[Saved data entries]

---

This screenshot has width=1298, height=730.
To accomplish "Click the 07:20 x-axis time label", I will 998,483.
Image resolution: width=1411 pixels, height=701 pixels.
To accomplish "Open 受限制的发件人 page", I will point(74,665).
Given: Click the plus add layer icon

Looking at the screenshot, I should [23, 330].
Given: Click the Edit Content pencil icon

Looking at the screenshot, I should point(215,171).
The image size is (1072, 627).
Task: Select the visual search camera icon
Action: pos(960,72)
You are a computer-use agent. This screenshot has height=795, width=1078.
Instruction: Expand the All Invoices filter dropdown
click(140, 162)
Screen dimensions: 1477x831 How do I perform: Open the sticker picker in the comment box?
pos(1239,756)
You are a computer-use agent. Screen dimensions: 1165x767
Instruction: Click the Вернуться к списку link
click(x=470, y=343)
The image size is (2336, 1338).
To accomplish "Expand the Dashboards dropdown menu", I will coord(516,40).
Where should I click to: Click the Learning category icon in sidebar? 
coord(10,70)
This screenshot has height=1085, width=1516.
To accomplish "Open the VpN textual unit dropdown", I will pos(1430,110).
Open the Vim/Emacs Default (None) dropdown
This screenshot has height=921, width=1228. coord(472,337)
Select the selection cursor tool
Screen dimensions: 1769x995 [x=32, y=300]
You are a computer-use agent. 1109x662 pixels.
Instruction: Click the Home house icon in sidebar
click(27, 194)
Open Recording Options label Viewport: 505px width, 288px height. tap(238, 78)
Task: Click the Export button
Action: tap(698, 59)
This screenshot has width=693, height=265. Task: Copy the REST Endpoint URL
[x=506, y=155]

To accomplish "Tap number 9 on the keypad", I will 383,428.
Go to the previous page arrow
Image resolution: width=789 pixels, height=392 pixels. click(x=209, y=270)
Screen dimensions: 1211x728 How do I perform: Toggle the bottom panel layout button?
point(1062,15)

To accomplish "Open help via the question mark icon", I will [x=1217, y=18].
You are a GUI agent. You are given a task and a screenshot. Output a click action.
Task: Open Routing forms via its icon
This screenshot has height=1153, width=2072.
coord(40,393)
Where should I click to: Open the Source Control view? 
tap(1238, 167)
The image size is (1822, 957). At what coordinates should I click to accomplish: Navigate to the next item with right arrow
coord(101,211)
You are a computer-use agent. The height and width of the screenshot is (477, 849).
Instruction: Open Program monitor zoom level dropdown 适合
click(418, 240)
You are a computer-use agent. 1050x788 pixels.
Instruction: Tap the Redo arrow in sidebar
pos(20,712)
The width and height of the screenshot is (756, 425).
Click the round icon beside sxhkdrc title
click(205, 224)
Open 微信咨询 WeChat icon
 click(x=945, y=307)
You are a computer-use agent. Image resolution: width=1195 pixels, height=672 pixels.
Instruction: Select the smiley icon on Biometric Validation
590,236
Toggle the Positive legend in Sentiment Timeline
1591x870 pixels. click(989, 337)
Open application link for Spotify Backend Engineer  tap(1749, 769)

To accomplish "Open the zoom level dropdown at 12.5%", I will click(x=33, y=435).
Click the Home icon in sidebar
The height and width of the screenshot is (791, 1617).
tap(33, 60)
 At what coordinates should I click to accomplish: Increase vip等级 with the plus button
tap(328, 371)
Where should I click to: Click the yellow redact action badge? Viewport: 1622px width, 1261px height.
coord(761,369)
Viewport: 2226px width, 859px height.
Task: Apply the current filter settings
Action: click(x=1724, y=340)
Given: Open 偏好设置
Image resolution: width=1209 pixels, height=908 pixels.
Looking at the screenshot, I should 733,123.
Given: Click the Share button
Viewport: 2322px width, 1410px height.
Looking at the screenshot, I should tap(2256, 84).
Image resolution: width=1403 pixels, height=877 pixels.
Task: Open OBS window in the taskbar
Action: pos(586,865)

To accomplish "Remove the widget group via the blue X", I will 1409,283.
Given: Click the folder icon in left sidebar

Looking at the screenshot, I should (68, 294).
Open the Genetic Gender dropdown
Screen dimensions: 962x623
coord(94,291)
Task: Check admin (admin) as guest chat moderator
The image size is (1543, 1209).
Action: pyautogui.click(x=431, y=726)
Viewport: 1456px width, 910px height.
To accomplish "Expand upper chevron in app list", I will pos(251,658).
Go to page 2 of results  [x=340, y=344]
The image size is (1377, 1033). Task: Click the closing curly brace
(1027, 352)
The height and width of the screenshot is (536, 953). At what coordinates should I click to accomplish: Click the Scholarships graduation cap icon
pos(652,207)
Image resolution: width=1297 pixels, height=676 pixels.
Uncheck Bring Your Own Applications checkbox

---

= TASK TO CARRY OUT =
The lines above from the one containing "Given: Click the plus add layer icon" through the one containing "You are a computer-use agent. This" are to be set down exactly, and no others.

= TASK RESPONSE =
Given: Click the plus add layer icon

Looking at the screenshot, I should [23, 330].
Given: Click the Edit Content pencil icon

Looking at the screenshot, I should point(215,171).
The image size is (1072, 627).
Task: Select the visual search camera icon
Action: pos(960,72)
You are a computer-use agent. This screenshot has height=795, width=1078.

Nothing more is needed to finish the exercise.